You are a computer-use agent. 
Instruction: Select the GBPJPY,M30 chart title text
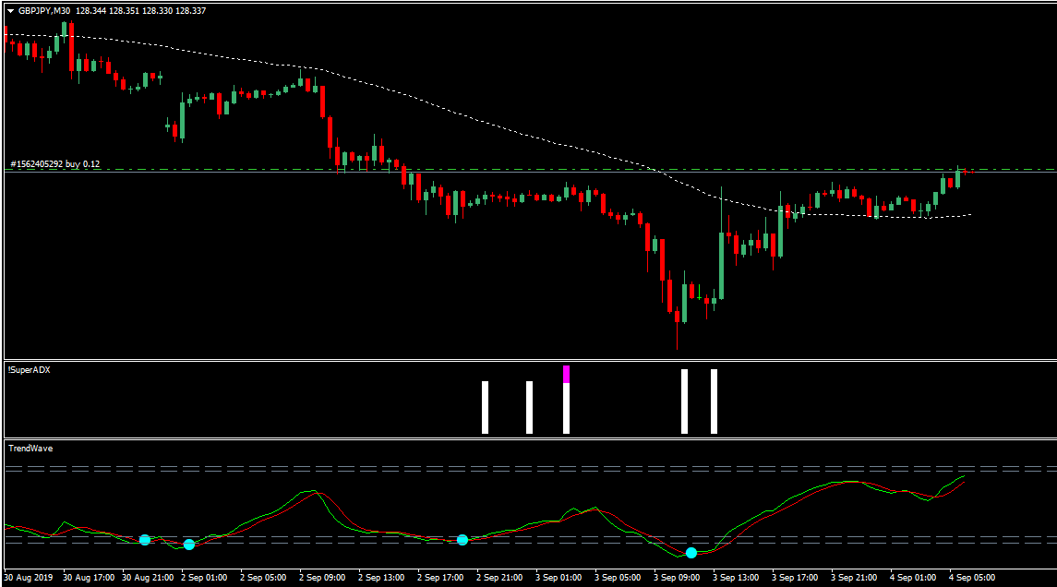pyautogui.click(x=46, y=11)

--

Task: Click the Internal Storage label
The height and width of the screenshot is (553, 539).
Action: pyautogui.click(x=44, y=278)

--

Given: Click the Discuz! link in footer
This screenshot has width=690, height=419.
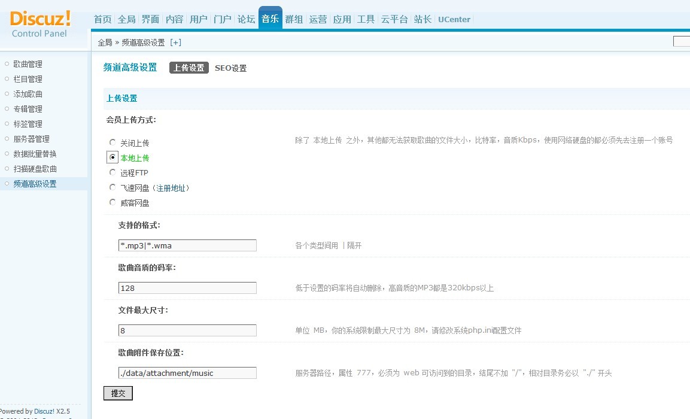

> _What you should do_
Copy out precisely the lines from the line with "Given: Click the Discuz! link in footer" to the line with "This screenshot has width=690, height=419." in the material above, including those two lines and omitting all the rest.

> _Answer section_
Given: Click the Discuz! link in footer
This screenshot has width=690, height=419.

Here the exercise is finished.